Mercados reagem a conflito no Oriente Médio e indicadores, com Ibovespa em recuperação
Mercados brasileiros oscilam com tensões no Oriente Médio e indicadores dos EUA, impactando dólar e bolsa, que mostra recuperação após quedas.
Pontos principais
- O dólar comercial fechou em alta de 1,87% a R$ 5,261, mas abriu em queda de 0,24% a R$ 5,2514 no dia seguinte, refletindo um clima menos austero.
- O Ibovespa registrou queda de 3,28%, a maior desde dezembro, mas posteriormente subiu em recuperação, seguindo bolsas ocidentais.
- A escalada do conflito no Oriente Médio, com ataques entre EUA, Israel e Irã, impulsionou os preços do petróleo, embora o Brent tenha virado para o negativo.
- Mercados globais, incluindo Wall Street, Europa e Ásia, apresentaram quedas significativas, mas mostraram sinais de recuperação.
- O presidente Donald Trump anunciou medidas para proteger o comércio marítimo no Golfo e garantir o abastecimento mundial no Estreito de Ormuz.
- Relatos indicam que o Ministério da Inteligência do Irã entrou em contato indireto com a CIA para discutir o fim do conflito.

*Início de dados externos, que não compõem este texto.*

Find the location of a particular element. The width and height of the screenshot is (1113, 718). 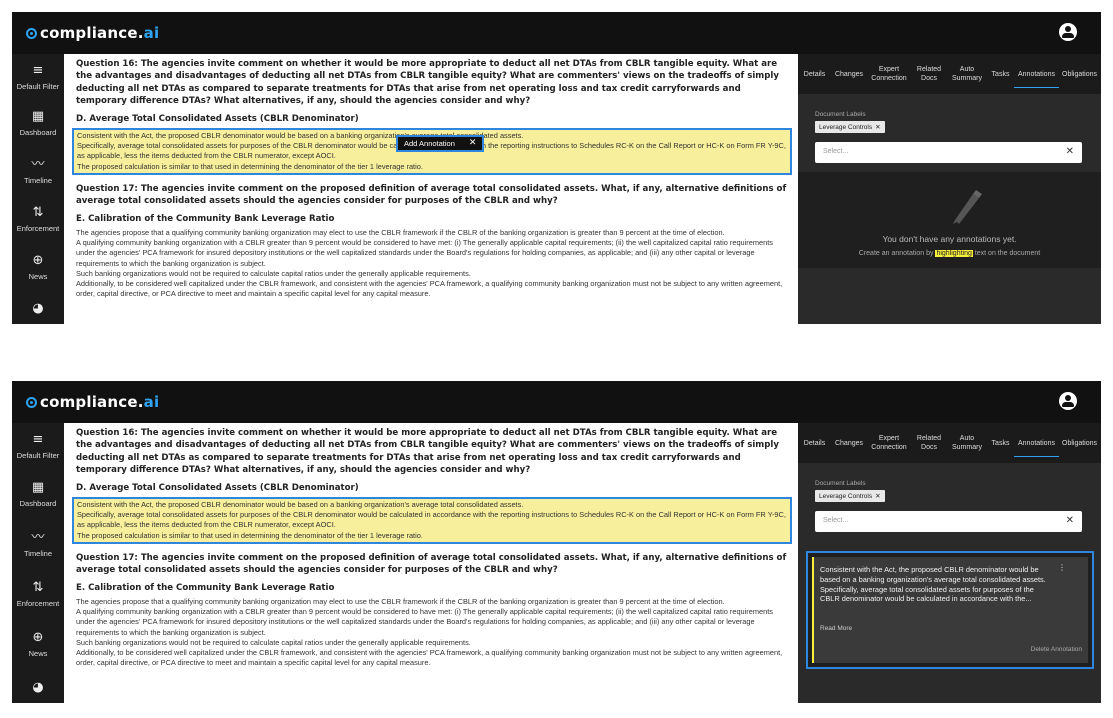

delete-annotation-link: Delete Annotation is located at coordinates (1056, 650).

- A incerteza sobre a guerra pode afetar a decisão do Copom sobre o corte da Selic em março, apesar de indicadores domésticos favoráveis.

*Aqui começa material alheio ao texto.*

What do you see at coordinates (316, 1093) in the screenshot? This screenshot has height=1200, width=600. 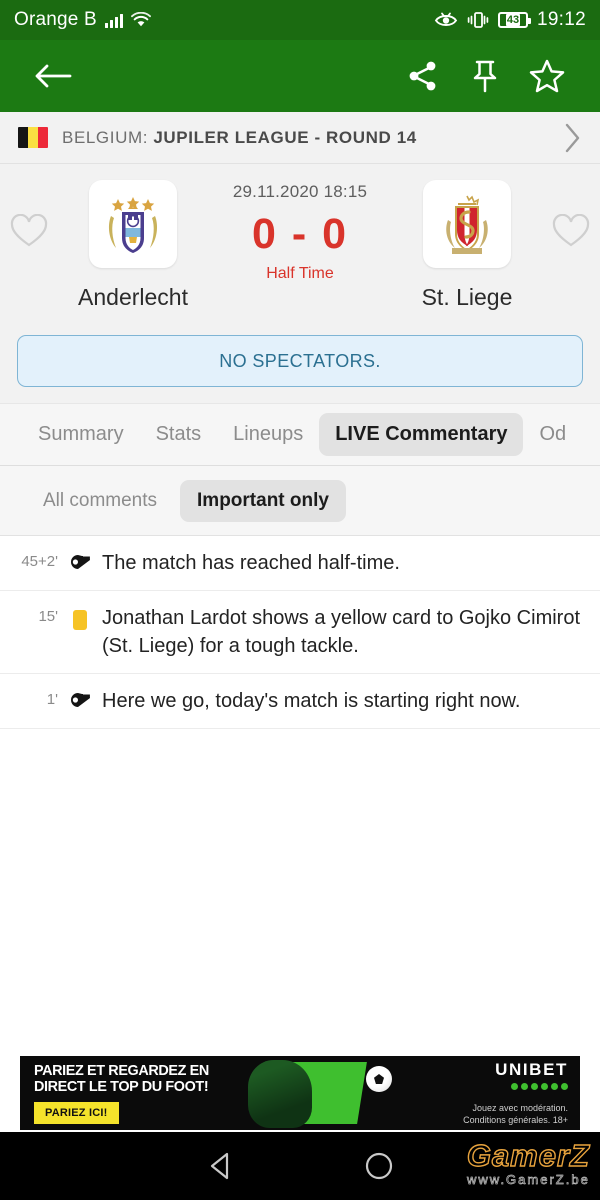 I see `ad-artwork` at bounding box center [316, 1093].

Os mercados financeiros brasileiros enfrentaram forte volatilidade, com o dólar comercial fechando em R$ 5,261, uma alta de 1,87%, e o Ibovespa registrando a maior queda desde dezembro, de 3,28%. Essa reação negativa foi atribuída à escalada do conflito no Oriente Médio, que envolve Estados Unidos, Israel e Irã, e à ameaça do Irã de fechar o Estreito de Ormuz. A instabilidade geopolítica gerou uma busca global por ativos mais seguros, pressionando moedas de países emergentes e derrubando bolsas ao redor do mundo. A suspensão da produção de gás natural liquefeito pelo Catar intensificou os temores de desabastecimento energético, impulsionando os preços do petróleo e do gás e elevando a preocupação com a inflação global e uma possível desaceleração econômica.

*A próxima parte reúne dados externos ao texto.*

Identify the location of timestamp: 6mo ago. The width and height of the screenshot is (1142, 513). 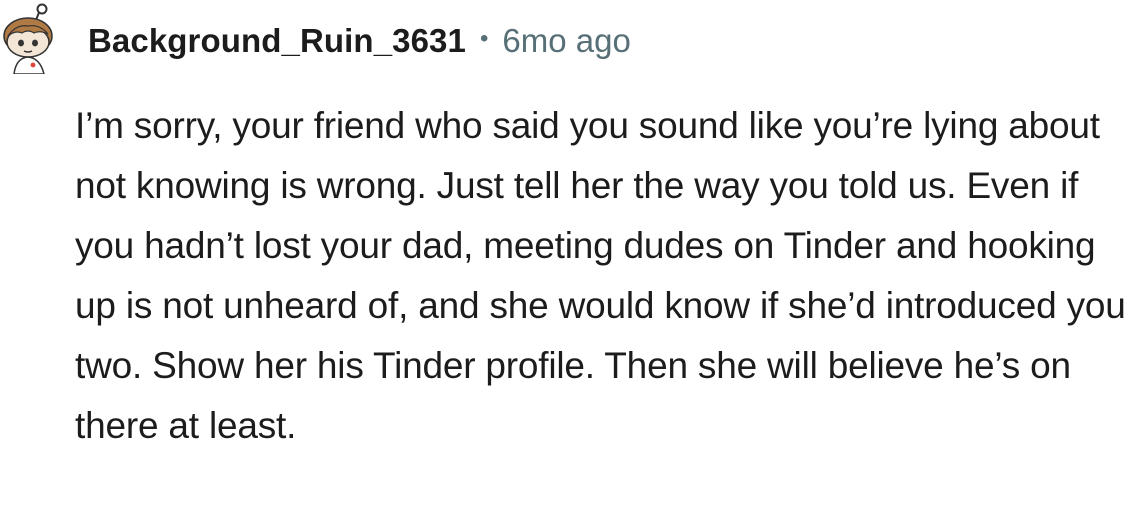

No entanto, o cenário mostrou sinais de recuperação. O dólar abriu em queda de 0,24% a R$ 5,2514, e o Ibovespa subiu, seguindo o movimento das bolsas ocidentais. O preço do petróleo Brent, após alta inicial, virou para o negativo, impactando ações do setor petroleiro na B3. Relatos indicam que o Ministério da Inteligência do Irã entrou em contato indireto com a CIA para discutir o fim do conflito, enquanto o presidente Donald Trump reiterou medidas para proteger o comércio marítimo no Golfo e garantir o abastecimento mundial no Estreito de Ormuz. Especialistas veem o movimento como um rebote, com a tensão da guerra ainda presente e impactando a economia global e as decisões de bancos centrais.
No cenário doméstico, o Banco Central autorizou flexibilização para recolhimentos compulsórios e o banqueiro Daniel Vorcaro foi preso em investigação de fraudes financeiras. A deterioração do ambiente internacional pode levar o Banco Central a reconsiderar o ritmo de corte da Taxa Selic, apesar do crescimento do PIB brasileiro em 2025 e da criação de empregos formais em janeiro. A incerteza sobre a guerra pode afetar a decisão do Copom sobre o corte da Selic em março, apesar de indicadores domésticos favoráveis.